Rise of the BRICS+
The concept of the BRICS began humbly in 2001. Economists at Goldman Sachs coined the term to draw attention to the strong economic growth rates in Brazil, Russia, India and China. They wanted to create an optimistic scenario for investors amid market pessimism following the September 11th terrorist attacks. Since then, those four nations have transformed the concept into a force that threatens to upend the global economic order.
After the BRICS summit in August, six new countries joined the group. Argentina, Saudi Arabia, the UAE, Egypt, Iran, and Ethiopia will enter the alliance in January 2024. Despite their differences, they have one thing in common: an end to dollar dominance.
Understanding the BRICS
The BRICS have been on an upward trajectory since their formation. They developed the New Development Bank as a counter to the World Bank, which they considered an oppressive financial tool. The bank has so far approved almost $33 billion of loans for development projects. Trade between the bloc’s five existing members surged 56% to $422 billion between 2017 and 2022. Economically, the natural resources and farm products of Brazil and Russia make them natural partners for Chinese demand.1
New Members, More Power
The power of BRICS+ comes not only from the number of new countries – but where they are located and what they export. The addition of Egypt, Ethiopia, and Saudi Arabia could give BRICS influence over 12% of all global trade. That’s because those three countries surround the Suez Canal, a key passage for goods to flow into international markets.
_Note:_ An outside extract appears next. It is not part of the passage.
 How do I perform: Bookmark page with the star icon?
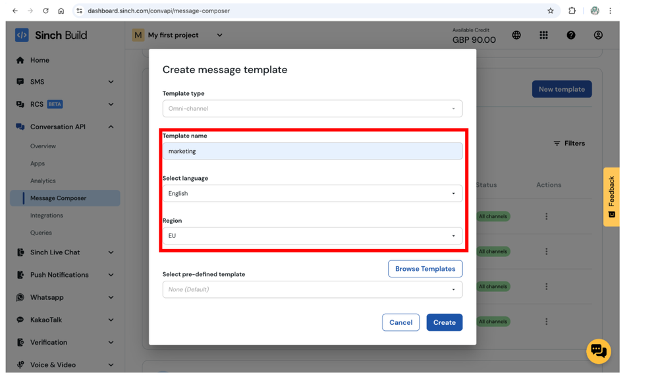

Together, they can weaponize the Suez to control global trade.3
The new membership of BRICS+ also represents a range of commodities that enhance their power. With the addition of Saudi Arabia, the UAE, and Iran, BRICS more than doubles its members’ share of global oil production to 43%. Along with petroleum, Argentina’s addition to BRICS significantly expands the total lithium reserves of the group, which will be key as global battery production and EV adoption continue to grow. Meanwhile, countries such as Brazil, China, and Russia are significant producers of precious and rare earth metals.4
The decision of Saudi Arabia to join the BRICS alliance holds particular concern. Financially, Saudi Arabia owns over $100 billion in US Treasury bonds. The BRICS total holdings in US Treasuries are over $1 trillion. But the real challenge come from the oil trade. 5
Saudi’s admission plays into the BRICS’ dedollarization plan by controlling the oil sector. Saudi Arabia is the world’s largest oil exporter and plays a crucial role in the global oil market. Red flags went up when Saudi Arabia’s Finance minister said the kingdom is considering dropping the US dollar for international oil trade.
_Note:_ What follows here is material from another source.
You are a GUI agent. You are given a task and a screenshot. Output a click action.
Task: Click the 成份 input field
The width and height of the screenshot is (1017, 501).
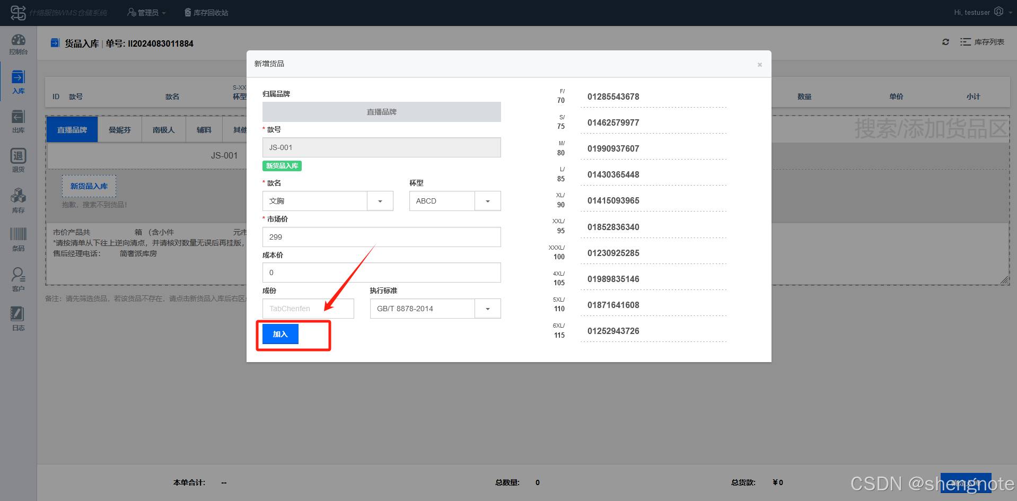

Dollar dominance relies on the petrodollar system. That system requires oil-producing countries to price and sell their oil in US dollars. When countries need to purchase oil, they must hold significant dollar reserves, increasing global demand for the US currency. If oil were paid for in another currency, such as the euro or yuan, it would reduce the global demand for dollars. This shift could weaken the dollar’s status as the world’s primary reserve currency. That could lead to a decrease in its value. It would make it more expensive for the US to borrow money from other nations. It would also reduce America’s ability to finance its trade deficits and government spending. Hyperinflation and defaulting on the national debt become real possibilities.
Former White House economist Joe Sullivan said the dollar is facing a growing challenge from the BRICS countries. He pointed to mounting fears that a new BRICS currency could lead to the dollar’s downfall. The dollar could find itself going the way of the British pound last century.
“The BRICS+ nations do not need to wait until a shared trade currency meets the technical conditions typical of global reserve currency before they swing their newly enlarged economic wrecking ball at the dollar,” he added.6
If the BRICS decide to use local currencies for trade instead of the dollar, the dollar’s role in the world economy would go down. A variety of currencies could rise to fill that gap. And when a country’s currency loses its influence, the country’s economic and political power also declines.
BRICS are working on launching their own currency to replace the US Dollar. Sergy Glazyev is a former Russian minister. He said the BRICS currency is almost ready to launch. They just need the support from China and India.
Glazyev said, “It is based not only on a basket of national currencies of the member countries, but also on a basket of exchange commodities. The model shows that this currency will be very stable and much more attractive than the dollar, pound and euro.” Gold is purportedly one of the primary commodities on which the new currency will be based.7
The process of dedollarization is picking up speed as BRICS+ membership expands. The BRICS+ group is strategically positioning itself in the global economy, potentially giving them more influence than their size might suggest. Their shift away from the dollar could lead to severe negative consequences for the US economy. At the same time, gold may gain prominence as it backs the emerging rival currency and serves as a safe-haven asset during the turbulent times of global economic restructuring. Discover how a Gold IRA can safeguard your savings in this changing landscape. Reach out to us today at 800-462-0071 for more information.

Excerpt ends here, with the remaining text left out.